*Instruction*.
Which lines in the items below contain the word "should"? List each of them in full.

*Material*.
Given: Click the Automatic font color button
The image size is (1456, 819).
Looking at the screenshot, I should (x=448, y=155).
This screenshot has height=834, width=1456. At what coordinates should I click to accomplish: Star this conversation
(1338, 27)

---

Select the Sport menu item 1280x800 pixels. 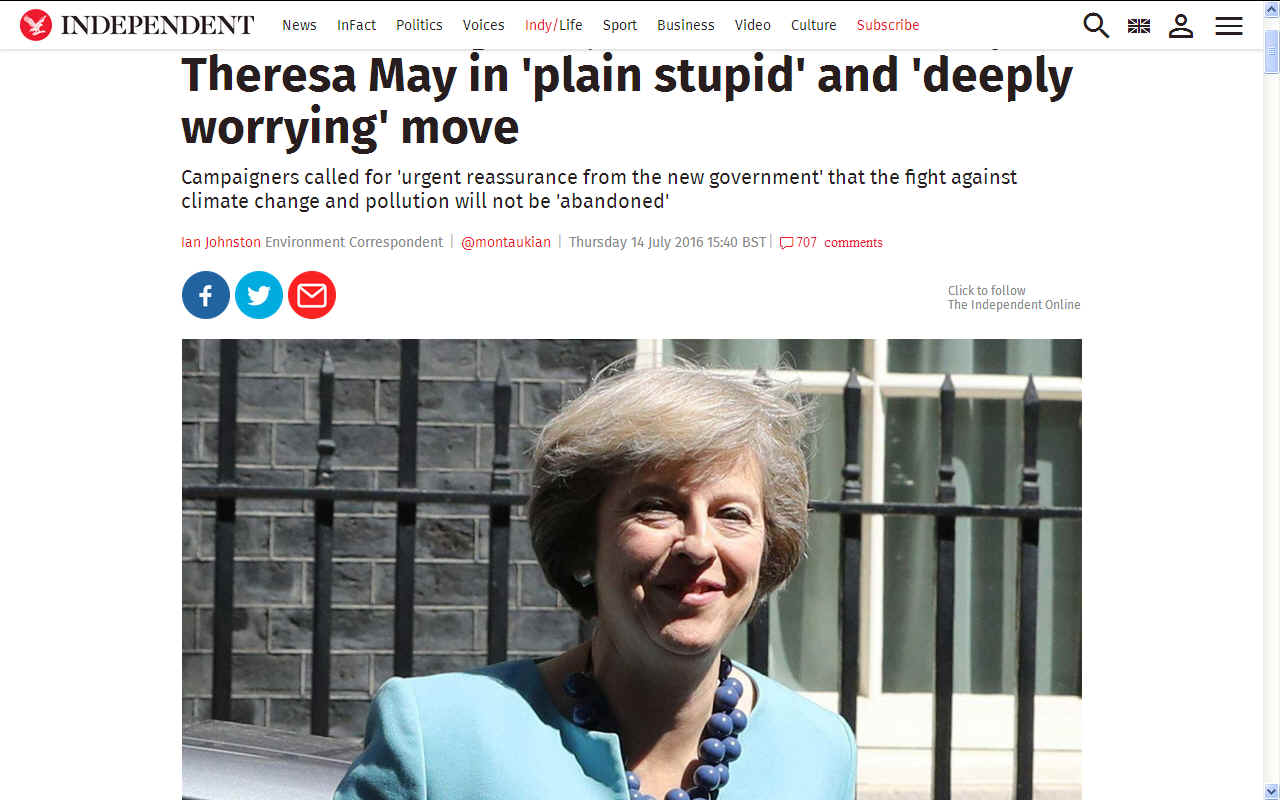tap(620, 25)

*Written solution*.
Looking at the screenshot, I should (x=448, y=155).
This screenshot has height=834, width=1456. At what coordinates should I click to accomplish: Star this conversation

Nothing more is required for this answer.